Monsieur le Président,

Qu’importe que vous ayez planifié ou non les enlèvements, instruit ou ignoré les agissements de la commission des crimes, que vous découvriez avec effroi, comme nous autres, les atrocités qui se déroulent sous vos yeux : vous êtes, avant tout et au premier chef, comptable de la gouvernance du pays. Nul ne peut vous décharger de cette responsabilité.

Depuis votre prise du pouvoir, vous n’avez pas entrepris de bâtir des institutions solides ni de jeter les fondations d’un véritable État de droit. Ne croyez donc pas que les clauses habilement glissées dans votre « norme fondamentale » suffiront à vous garantir une quelconque immunité. Car vos choix, vous les avez posés librement, en toute conscience et lucidité.

Or, rien sur cette terre n’est figé. Les certitudes s’effondrent. Les symboles se renversent. Les colosses eux-mêmes finissent par vaciller.

Les montagnes, brisées par un séisme, deviennent pierres de construction.

Le fromager majestueux, déraciné par la tempête, finit en bois de chauffe.

La mer, quand l’équilibre du monde se rompt, sort de son lit pour tout engloutir.

L’ami le plus sûr peut devenir un assassin, si la convoitise le dévore.

Et la mort ou la maladie peut, en un battement de paupière, briser l’œuvre la plus aboutie, réduire à néant la puissance la plus redoutée.

C’est pourquoi votre responsabilité dépasse de loin les calculs politiques. Car vous aviez la chance unique de transformer les malheurs des Guinéens en bonheur, de convertir les blessures de l’histoire en promesses d’avenir.

Mais au lieu de cela, vous avez choisi de multiplier les douleurs. Vous pouviez réconcilier la Guinée avec elle-même, réconcilier les Guinéens entre eux, rompre enfin le cycle de la terreur et de la souffrance. Vous aviez ce pouvoir. Vous n’en avez pas emprunté le chemin.

Alors, permettez une question simple, mais terrible : aimez-vous vraiment la Guinée ? Aimez-vous véritablement les Guinéens ? Ou n’aimez-vous que le pouvoir et les privilèges qu’il procure ?

De la diaspora, ma tristesse se fait plus lourde encore.
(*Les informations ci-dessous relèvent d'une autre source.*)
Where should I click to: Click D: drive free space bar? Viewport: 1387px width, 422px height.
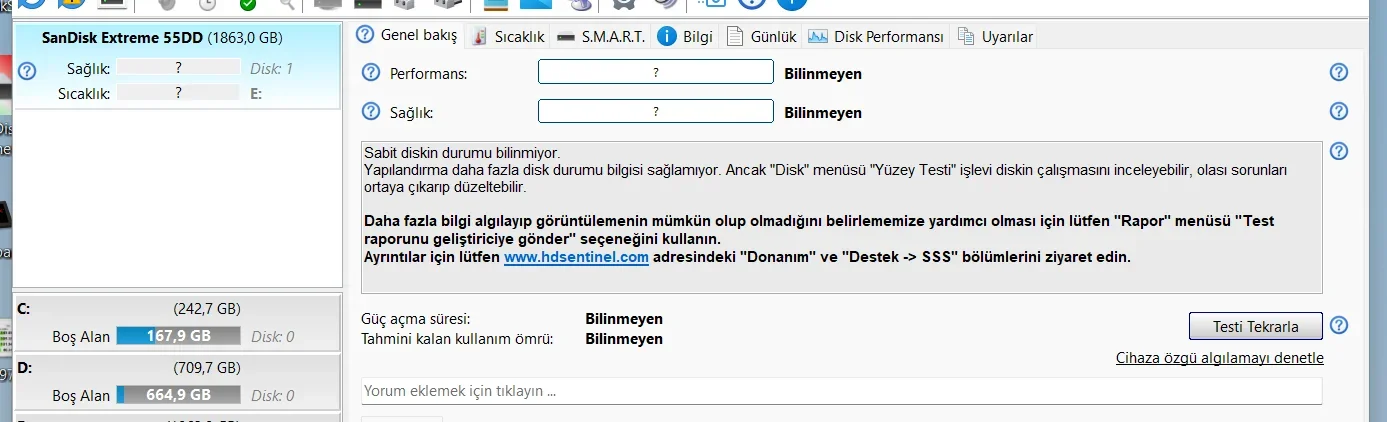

Car je vois un pays, que j’aime, sombrer dans un cycle de douleurs évitables, sous la conduite d’un homme qui avait la possibilité d’écrire une page nouvelle, mais qui a préféré perpétuer l’ancien scénario.

La Guinée survivra, elle se relèvera : comme la montagne qui renaît en pierre taillée, le fleuve qui trace une voie nouvelle après le débordement. Mais son histoire retiendra, Monsieur le Président, que vous avez manqué ce rendez-vous.